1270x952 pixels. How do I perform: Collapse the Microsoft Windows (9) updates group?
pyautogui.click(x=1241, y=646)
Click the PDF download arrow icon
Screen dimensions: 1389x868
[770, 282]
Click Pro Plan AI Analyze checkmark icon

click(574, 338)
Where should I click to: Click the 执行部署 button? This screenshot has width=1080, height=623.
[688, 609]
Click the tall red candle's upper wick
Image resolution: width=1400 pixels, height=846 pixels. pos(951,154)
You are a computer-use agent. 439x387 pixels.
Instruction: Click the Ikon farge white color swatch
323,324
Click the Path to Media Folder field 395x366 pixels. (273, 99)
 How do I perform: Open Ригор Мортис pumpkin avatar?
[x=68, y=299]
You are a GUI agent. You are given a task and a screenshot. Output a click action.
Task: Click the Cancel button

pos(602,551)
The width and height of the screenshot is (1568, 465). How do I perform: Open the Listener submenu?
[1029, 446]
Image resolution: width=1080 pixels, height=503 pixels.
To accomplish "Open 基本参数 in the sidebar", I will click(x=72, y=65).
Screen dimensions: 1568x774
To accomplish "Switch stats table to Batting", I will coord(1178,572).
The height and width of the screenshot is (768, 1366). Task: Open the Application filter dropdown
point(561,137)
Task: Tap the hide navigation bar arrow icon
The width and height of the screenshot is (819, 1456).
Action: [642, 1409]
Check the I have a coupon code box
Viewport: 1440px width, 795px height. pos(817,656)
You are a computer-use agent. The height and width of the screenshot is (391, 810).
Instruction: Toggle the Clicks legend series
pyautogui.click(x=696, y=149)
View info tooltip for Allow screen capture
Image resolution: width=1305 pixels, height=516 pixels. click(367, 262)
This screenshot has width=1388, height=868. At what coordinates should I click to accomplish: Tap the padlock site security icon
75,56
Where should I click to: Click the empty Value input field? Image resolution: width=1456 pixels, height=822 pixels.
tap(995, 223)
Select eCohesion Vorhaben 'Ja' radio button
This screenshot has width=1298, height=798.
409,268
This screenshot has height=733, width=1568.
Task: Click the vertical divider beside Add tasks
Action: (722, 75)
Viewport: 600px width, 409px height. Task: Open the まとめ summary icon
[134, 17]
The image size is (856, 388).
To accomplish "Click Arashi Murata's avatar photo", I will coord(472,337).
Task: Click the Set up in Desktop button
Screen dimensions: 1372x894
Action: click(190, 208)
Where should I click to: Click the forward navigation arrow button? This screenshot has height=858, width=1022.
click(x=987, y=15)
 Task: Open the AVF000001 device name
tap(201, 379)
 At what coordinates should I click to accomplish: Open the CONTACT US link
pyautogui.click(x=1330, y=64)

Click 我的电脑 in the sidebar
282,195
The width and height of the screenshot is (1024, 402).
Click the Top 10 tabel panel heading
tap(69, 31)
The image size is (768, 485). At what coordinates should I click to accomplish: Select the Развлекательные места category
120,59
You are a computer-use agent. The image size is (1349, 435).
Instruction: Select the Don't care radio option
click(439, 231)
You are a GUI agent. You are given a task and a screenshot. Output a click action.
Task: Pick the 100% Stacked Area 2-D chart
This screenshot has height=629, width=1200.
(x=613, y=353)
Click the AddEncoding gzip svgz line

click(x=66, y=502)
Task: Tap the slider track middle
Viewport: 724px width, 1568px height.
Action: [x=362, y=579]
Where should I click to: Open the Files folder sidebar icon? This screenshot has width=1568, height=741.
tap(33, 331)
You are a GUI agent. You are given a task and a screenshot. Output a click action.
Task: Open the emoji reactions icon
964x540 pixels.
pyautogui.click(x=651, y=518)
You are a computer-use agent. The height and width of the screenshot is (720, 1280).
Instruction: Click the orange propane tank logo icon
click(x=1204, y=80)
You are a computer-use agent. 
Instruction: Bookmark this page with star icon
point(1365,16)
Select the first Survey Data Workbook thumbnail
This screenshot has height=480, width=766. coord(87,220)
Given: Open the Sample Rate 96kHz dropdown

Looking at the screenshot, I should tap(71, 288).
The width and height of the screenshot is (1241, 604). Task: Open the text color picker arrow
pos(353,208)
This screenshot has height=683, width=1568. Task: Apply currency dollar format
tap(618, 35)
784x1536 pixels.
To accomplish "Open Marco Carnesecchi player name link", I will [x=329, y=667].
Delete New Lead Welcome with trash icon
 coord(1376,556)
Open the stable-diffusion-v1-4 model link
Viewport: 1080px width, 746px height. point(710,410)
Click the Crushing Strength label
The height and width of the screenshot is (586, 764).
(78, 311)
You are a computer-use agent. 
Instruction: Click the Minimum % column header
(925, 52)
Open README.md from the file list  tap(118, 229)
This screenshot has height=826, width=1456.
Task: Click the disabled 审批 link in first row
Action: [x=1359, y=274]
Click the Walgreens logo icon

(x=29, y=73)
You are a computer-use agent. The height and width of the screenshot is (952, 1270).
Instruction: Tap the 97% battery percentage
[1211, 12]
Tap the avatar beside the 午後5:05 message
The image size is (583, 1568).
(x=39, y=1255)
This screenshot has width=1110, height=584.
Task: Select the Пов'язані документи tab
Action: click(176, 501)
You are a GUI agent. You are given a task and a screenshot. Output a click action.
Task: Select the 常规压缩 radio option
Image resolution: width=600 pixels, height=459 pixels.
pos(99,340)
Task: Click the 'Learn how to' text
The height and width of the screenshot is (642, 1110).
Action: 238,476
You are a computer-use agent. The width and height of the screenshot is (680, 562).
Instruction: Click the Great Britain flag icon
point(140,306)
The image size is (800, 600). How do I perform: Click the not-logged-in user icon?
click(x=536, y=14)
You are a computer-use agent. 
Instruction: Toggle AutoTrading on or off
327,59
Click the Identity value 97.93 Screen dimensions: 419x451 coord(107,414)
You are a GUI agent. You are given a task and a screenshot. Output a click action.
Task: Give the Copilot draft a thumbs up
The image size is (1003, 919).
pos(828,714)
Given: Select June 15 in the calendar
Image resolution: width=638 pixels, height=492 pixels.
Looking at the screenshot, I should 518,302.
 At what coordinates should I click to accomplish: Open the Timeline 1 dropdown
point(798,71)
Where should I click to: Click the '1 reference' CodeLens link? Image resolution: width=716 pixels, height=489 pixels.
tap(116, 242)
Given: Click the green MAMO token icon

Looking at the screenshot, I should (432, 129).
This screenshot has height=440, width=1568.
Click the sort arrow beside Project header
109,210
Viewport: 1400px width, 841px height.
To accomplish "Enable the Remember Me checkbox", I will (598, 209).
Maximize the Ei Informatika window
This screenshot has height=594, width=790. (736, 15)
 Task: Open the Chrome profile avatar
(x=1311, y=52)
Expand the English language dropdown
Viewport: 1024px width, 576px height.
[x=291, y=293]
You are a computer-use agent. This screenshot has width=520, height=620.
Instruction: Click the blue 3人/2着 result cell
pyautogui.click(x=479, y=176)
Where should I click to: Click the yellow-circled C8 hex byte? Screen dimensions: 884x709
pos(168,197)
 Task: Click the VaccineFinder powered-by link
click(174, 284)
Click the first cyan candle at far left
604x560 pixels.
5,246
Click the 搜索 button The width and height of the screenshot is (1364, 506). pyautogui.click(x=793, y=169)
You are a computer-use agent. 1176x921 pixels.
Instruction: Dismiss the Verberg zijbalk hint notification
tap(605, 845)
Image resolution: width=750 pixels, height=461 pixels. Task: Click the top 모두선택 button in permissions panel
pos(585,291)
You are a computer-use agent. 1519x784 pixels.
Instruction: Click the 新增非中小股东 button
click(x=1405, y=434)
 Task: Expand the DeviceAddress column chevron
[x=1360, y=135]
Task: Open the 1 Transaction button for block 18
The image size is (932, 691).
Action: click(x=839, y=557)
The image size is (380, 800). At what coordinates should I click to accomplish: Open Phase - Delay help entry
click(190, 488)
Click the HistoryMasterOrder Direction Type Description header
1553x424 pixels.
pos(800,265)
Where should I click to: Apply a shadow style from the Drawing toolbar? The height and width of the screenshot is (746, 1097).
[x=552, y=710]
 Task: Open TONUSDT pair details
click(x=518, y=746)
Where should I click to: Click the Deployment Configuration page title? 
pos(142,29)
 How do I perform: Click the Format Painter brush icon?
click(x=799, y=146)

■ **Exercise details**
Turn the records from the line containing "This screenshot has width=1388, height=868." through the line containing "Action: click(190, 208)" into a numbered list, one line per item, skipping any blank lines.

■ **Answer**
1. This screenshot has width=1388, height=868. At what coordinates should I click to accomplish: Tap the padlock site security icon
2. 75,56
3. Where should I click to: Click the empty Value input field? Image resolution: width=1456 pixels, height=822 pixels.
4. tap(995, 223)
5. Select eCohesion Vorhaben 'Ja' radio button
6. This screenshot has width=1298, height=798.
7. 409,268
8. This screenshot has height=733, width=1568.
9. Task: Click the vertical divider beside Add tasks
10. Action: (722, 75)
11. Viewport: 600px width, 409px height. Task: Open the まとめ summary icon
12. [134, 17]
13. The image size is (856, 388).
14. To accomplish "Click Arashi Murata's avatar photo", I will coord(472,337).
15. Task: Click the Set up in Desktop button
16. Screen dimensions: 1372x894
17. Action: click(190, 208)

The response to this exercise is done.